So for once i took a look in the assembler output.
Here is the C code of the code fragment:
(Everything is 32 bits signed or unsigned integers here)
Code: Select all
Hashtable code:
..
deltax = 0;
if( bestscore >= MATEVALUE-1000 )
deltax = realply;
if( bestscore <= -MATEVALUE+1000 )
deltax = -realply;
(a few lines more code)
} // end of function
I was using the latest released GCC compiler at the time which i had just downloaded hours before doing this compile. Whatever flag i used.
gcc -O3 -march=k8 -mtune=k8 -S -DUNIXPII -c diepab.c
Other flags like -O2 and no tuning to k8 but to k7, it all didn't help.
Each time the above code fragment produced.
Next is what it generated. It first jumps away regurarly to label L837,
then it executes 4 instructions there and jumps back. I don't want it to
jump around in the code. I want fall through code, that's lightyears faster at AMD. How they get the bizarre idea to generate this type of code i do not know.

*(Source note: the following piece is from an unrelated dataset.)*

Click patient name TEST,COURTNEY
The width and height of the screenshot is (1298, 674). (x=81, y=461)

At intel such jumps are a lot cheaper than at AMD. Jumps with a bunch of instructions in between are ugly slow at k8. Short jumps of a few instructions, AMD is a lot faster. When optimizing some code a few years ago i had noticed that bigtime.

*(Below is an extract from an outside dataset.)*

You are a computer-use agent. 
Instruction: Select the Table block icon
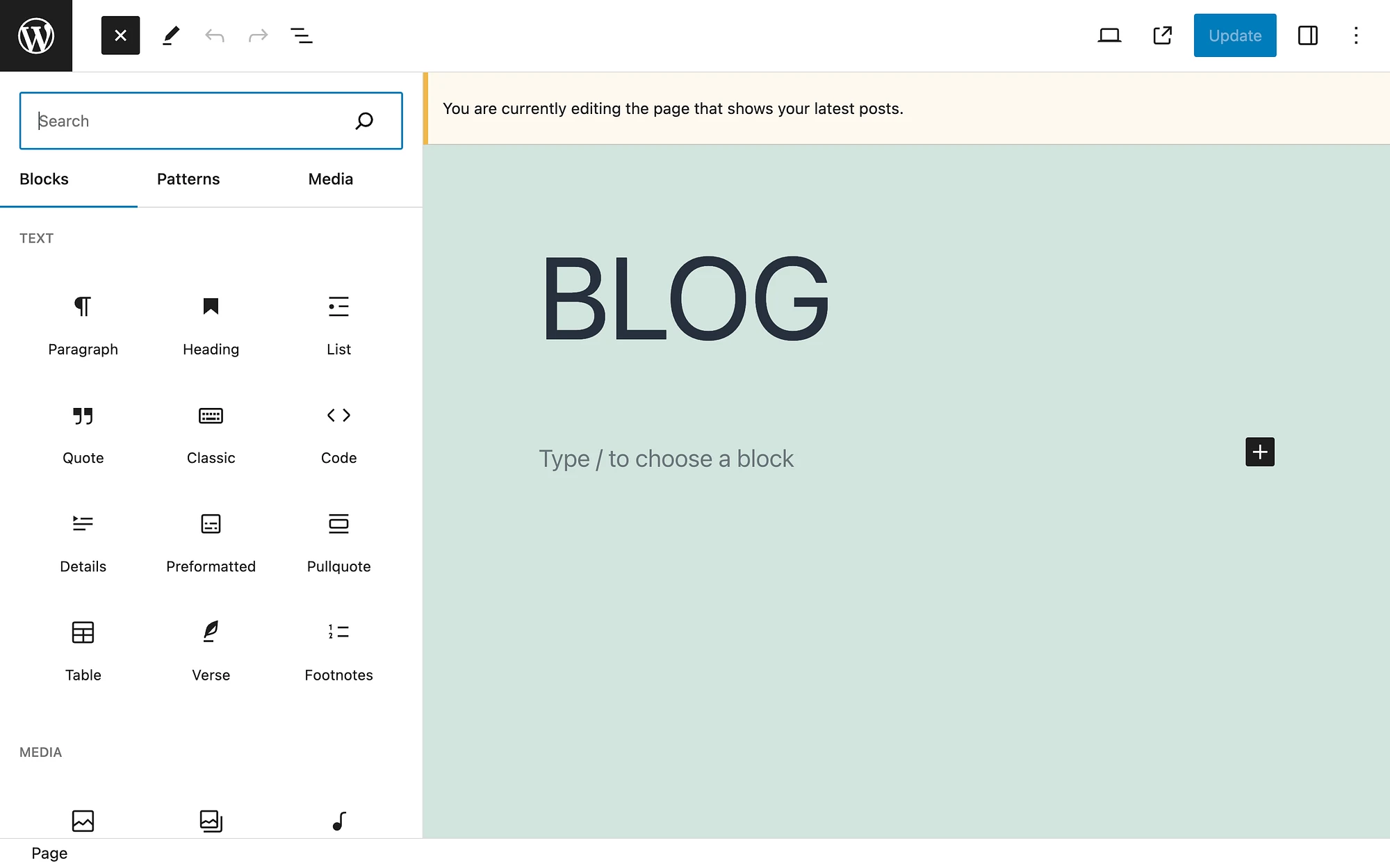tap(82, 632)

Note each time i take a look, over the past years, i see the same pattern repeat. I try to make code faster in C, and compiler screws up. It is just not funny.
What i do not know is whether 40 instructions are just within lookahead buffer of the 72 bytes core2, i'm sure they are out of range to AMD which has a shorter lookahead than intel.
I just wanted 2 CMOV's. In fact compiler could have reordered the CMOV's to not be within the same 16 bytes. Thing is, it is generating the below crap code:
Code: Select all
cmpl $498999, 28(%ebp)
movl 12(%ebp), %eax
jle L837
L822:
movl 28(%ebp), %edx
...
here are another 35 lines of assembler
...
orl %ecx, -68(%ebp)
xorl -68(%ebp), %edx
movl %edx, 16(%edi)
addl $68, %esp
popl %ebx
popl %esi
popl %edi
leave
ret
L836:
xorl %eax, %eax
cmpl 44(%ebp), %edx
setl %al
incl %eax
movl %eax, -48(%ebp)
jmp L801
L837:
negl 12(%ebp)
xorl %eax, %eax
cmpl $-498999, 28(%ebp)
cmovl 12(%ebp), %eax
jmp L822
L814:
movl 36(%ebp), %ecx
cmpl %ecx, %edx
movl %ecx, -16(%ebp)
jbe L817
movl -28(%ebp), %eax
movl %edx, -16(%ebp)
andl $-131072, %eax
movl %eax, -44(%ebp)
jmp L817
Vincent